What are the odds? Handa almost said out loud. Of all the people . . . the grandson who had died was the son of that dentist and Monoi’s daughter. But he was struck speechless for only a moment. He could not refer to a case that was still under investigation, of course, and Handa found such a coincidence encountered at the end of the day as cheap as a TV drama, which made him feel alienated all over again. He gave a noncommittal response, “Oh, really?” and finished the rest of his beer. The wind seemed stronger outside, as the glass door facing the street rattled noisily.
“I’ll buy the paper for you before next week’s Japan Cup,” Monoi said.
“I wonder if Oguri Cap will run.”
“I hope so. If he does, I’ll bet on Oguri.”
“Are you going tomorrow, Monoi?”
“I’ve got nothing else to do.”
“Well, sorry to leave you with this but—”
Handa placed the empty can on the counter, said goodnight, and left the store. He heard Monoi pushing the shelf back on the other side of the glass door.
Handa purchased another can of beer at the liquor shop’s vending machine. In front of the intersection on Sangyo Road, he pulled the tab open and took a sip. Crossing the intersection and walking straight down the alley would bring him to his apartment in Haginaka, but his feet would not move and he remained drinking by the side of the road.

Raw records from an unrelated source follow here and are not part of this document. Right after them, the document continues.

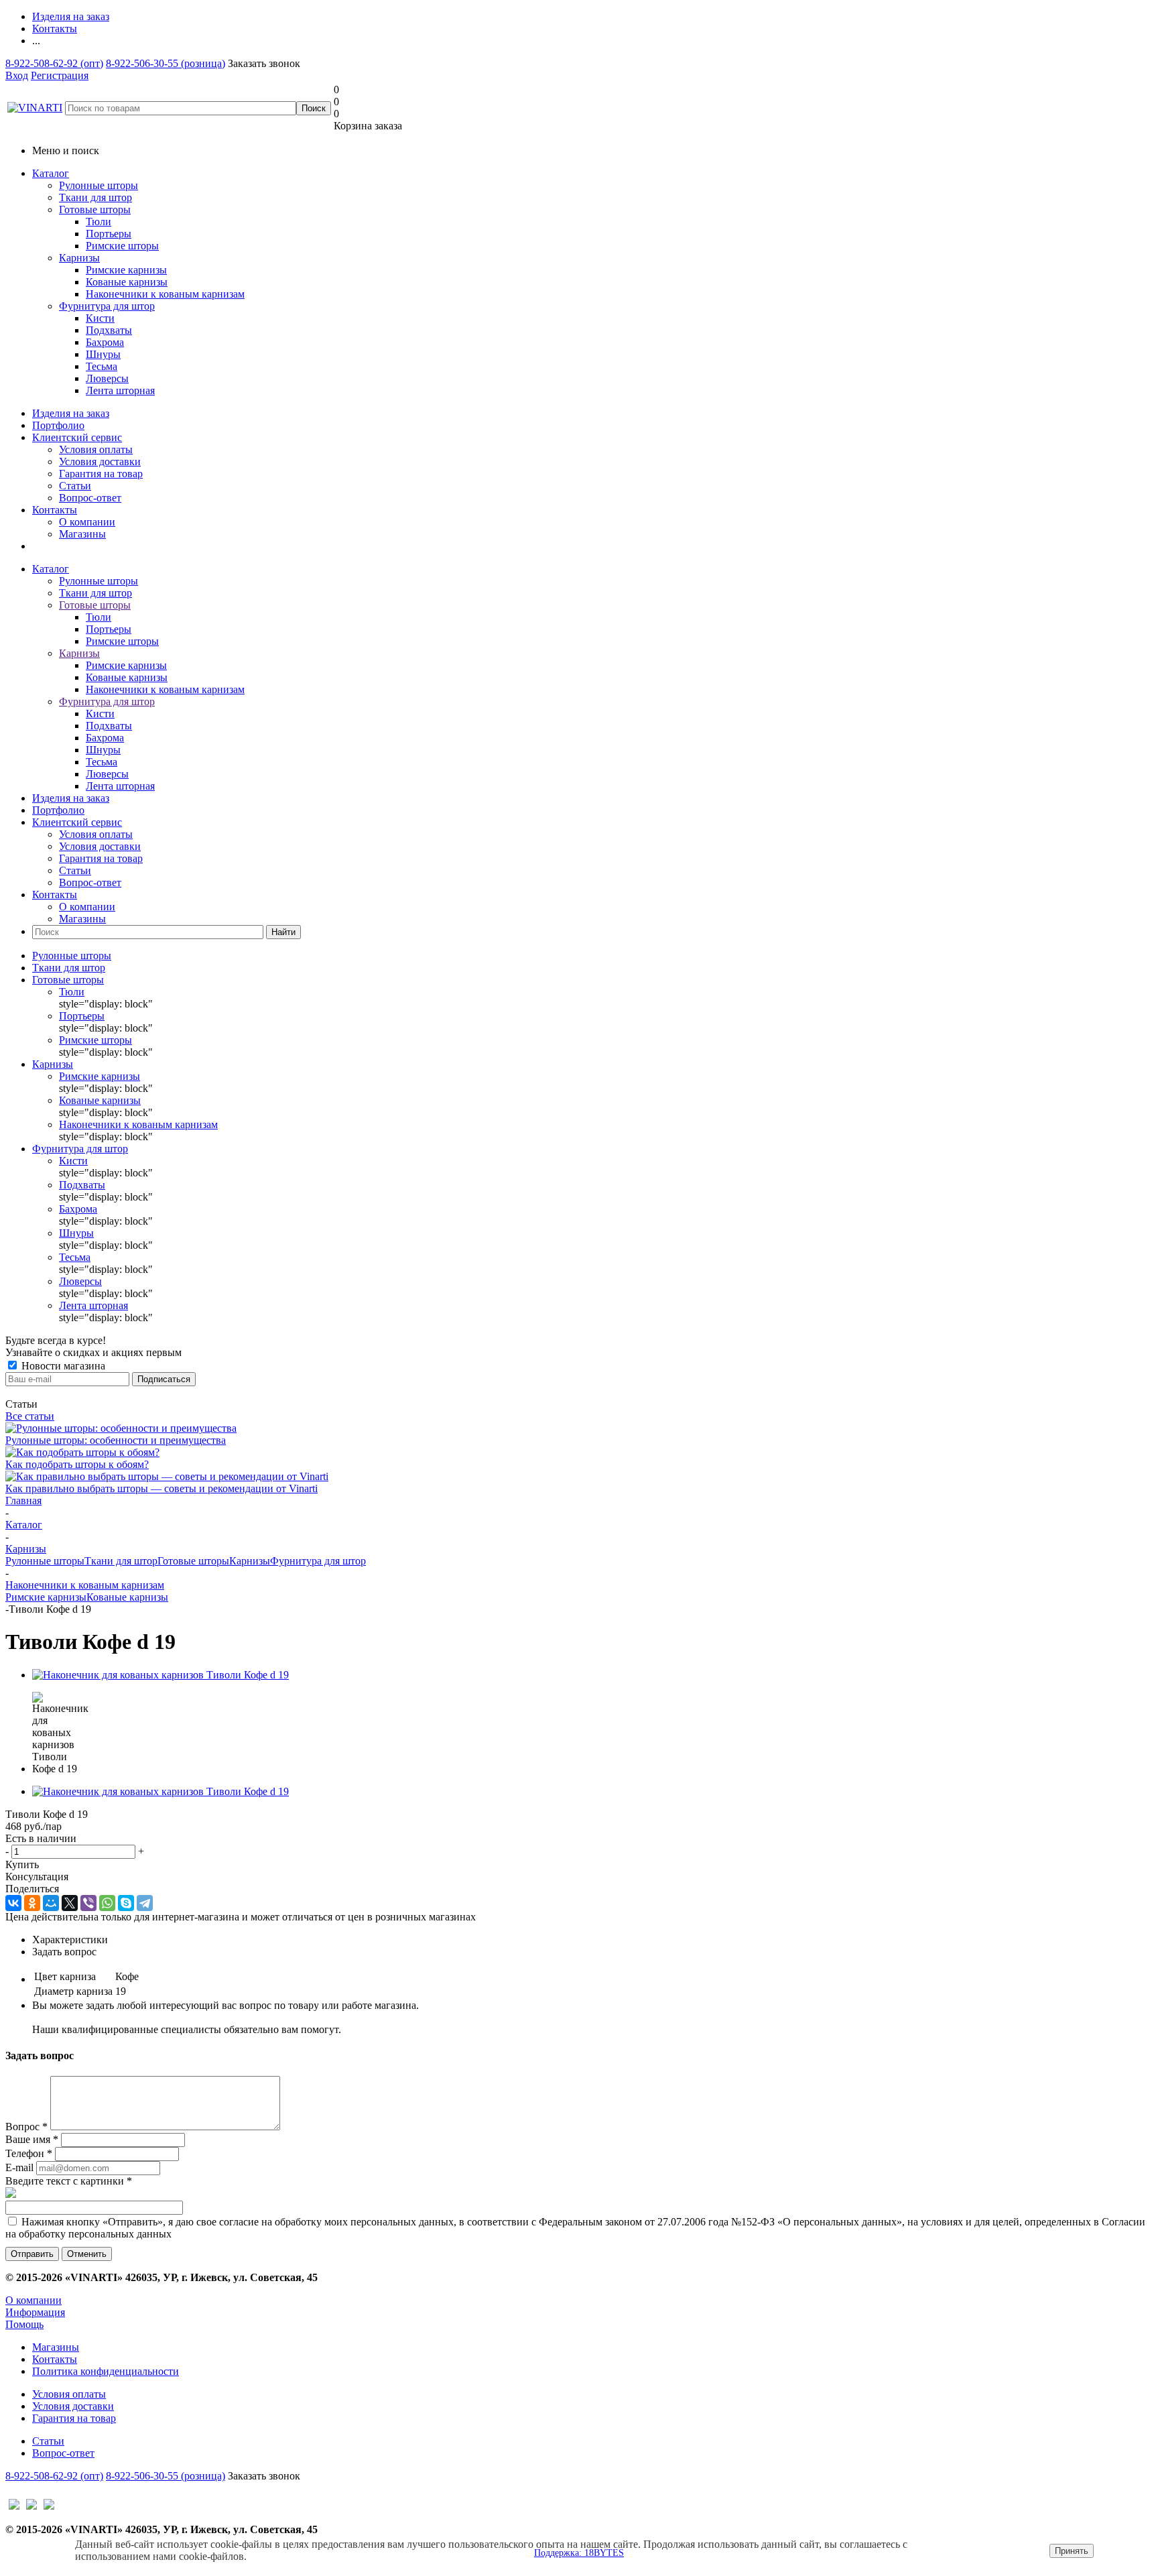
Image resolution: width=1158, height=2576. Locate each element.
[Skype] (126, 1903)
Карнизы (79, 257)
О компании (87, 522)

Before him was the factory wall of Yamamoto Rolling Stock Manufacturing. All along the deserted industrial road were corrugated-metal and concrete fences, a succession of street lamps.
Back then, just what was I hoping for? Handa wondered. To sit at a desk where the sun shone brightly. To make a fairly stable living and lead a respectable life—wasn’t that all? He had become a policeman with a single, pathetically ordinary desire—and what now?
He threw his empty can into the road, where it was swiftly crushed beneath the tires of an oncoming truck with nary a sound. Ah, that’s me, right there. As soon as the thought crossed his mind, that other self grumbled, I’ll show them soon enough, just wait.